Given task: Find each line below that contains the word "link", and copy every such line in full.
[start of Available records]
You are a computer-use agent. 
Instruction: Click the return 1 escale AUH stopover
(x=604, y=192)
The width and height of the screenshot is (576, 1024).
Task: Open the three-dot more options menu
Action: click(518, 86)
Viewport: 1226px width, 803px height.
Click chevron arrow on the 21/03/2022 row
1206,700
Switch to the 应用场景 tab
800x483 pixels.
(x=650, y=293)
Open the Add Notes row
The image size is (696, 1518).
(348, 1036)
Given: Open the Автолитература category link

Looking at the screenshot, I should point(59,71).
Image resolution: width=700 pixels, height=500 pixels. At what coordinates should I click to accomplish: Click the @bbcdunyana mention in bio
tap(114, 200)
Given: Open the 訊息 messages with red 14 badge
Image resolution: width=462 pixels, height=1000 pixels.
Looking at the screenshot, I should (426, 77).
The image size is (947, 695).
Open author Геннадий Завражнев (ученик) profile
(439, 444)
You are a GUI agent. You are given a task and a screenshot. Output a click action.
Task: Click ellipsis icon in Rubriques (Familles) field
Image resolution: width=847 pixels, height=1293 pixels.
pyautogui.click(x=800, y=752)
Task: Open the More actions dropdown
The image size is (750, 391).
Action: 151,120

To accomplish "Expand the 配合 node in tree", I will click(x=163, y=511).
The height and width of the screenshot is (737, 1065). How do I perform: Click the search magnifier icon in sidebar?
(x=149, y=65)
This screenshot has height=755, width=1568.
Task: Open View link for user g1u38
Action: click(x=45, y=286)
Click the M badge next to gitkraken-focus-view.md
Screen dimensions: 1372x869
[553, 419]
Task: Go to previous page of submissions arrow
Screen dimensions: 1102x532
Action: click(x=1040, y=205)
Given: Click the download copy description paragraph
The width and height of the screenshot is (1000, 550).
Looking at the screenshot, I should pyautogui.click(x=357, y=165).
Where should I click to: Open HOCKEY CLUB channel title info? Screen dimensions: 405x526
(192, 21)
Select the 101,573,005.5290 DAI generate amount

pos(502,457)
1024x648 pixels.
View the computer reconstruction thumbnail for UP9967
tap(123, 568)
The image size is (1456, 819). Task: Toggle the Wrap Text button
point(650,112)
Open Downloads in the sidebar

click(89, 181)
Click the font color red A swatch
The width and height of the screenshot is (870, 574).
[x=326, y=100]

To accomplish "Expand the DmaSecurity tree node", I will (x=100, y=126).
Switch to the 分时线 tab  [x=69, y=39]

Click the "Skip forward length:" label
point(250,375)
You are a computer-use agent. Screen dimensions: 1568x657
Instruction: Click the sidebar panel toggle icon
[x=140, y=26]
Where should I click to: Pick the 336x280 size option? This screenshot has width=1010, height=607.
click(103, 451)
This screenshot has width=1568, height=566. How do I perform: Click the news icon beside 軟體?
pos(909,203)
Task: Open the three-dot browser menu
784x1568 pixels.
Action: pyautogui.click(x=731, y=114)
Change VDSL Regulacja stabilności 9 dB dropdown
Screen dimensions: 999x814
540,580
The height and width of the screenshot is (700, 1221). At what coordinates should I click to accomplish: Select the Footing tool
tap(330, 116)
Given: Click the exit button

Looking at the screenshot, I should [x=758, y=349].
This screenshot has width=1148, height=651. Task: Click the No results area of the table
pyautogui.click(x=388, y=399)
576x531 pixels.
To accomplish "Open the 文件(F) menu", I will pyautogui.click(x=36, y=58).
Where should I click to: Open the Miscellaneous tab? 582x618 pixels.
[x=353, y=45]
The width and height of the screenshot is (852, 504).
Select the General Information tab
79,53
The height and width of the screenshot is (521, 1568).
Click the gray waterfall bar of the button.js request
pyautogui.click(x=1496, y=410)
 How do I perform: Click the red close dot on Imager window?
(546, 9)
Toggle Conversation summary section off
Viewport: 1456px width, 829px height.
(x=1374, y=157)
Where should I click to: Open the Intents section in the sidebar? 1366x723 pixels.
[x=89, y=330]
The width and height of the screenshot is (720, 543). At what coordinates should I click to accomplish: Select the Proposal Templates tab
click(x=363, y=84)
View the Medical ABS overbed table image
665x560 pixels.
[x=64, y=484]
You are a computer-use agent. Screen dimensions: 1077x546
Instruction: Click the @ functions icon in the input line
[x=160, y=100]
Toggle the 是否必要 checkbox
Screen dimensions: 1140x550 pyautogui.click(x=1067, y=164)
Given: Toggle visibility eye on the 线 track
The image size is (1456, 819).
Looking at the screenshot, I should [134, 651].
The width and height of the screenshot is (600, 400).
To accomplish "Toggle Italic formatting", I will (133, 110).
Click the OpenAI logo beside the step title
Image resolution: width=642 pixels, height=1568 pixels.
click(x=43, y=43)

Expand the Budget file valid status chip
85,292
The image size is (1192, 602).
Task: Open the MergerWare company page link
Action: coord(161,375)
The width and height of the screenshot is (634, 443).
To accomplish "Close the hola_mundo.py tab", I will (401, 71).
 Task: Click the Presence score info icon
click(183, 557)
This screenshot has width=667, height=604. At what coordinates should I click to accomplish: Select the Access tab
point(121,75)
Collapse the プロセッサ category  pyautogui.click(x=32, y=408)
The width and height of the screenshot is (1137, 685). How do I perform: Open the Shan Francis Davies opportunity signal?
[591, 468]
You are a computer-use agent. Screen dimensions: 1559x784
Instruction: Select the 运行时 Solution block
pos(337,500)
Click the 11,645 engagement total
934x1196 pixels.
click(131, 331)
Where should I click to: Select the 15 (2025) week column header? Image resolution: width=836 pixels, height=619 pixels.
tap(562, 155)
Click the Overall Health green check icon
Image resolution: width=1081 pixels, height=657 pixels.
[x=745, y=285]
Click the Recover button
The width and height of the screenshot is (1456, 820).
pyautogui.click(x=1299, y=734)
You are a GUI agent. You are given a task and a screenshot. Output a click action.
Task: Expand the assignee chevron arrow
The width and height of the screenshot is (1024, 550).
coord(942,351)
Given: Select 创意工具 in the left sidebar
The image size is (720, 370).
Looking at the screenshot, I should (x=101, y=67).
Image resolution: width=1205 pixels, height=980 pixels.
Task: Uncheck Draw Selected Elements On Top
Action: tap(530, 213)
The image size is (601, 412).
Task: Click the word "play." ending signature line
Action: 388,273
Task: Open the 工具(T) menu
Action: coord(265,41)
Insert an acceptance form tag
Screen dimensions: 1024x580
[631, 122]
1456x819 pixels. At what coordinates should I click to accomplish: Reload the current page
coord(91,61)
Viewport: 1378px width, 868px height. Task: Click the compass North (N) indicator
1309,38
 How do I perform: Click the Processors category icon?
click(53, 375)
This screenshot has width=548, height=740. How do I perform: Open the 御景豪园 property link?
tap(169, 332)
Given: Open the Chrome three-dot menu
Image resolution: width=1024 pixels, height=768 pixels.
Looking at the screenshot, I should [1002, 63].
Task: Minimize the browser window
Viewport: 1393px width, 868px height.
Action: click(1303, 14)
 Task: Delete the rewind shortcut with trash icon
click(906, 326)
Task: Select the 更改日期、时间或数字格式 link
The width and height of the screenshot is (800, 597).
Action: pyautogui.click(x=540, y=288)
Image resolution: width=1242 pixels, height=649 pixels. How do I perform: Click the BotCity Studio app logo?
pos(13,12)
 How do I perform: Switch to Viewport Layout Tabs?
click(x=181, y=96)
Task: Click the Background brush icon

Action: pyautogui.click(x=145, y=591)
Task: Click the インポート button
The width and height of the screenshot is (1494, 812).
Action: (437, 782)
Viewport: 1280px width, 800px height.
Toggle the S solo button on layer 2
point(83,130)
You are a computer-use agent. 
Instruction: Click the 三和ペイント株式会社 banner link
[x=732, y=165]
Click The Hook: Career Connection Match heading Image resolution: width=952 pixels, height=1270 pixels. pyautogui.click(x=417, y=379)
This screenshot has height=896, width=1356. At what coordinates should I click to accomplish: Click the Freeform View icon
[end of Available records]
Full response:
Given: Open the Автолитература category link
Task: Open View link for user g1u38
Task: Open the MergerWare company page link
This screenshot has width=548, height=740. How do I perform: Open the 御景豪园 property link?
Task: Select the 更改日期、时间或数字格式 link
Instruction: Click the 三和ペイント株式会社 banner link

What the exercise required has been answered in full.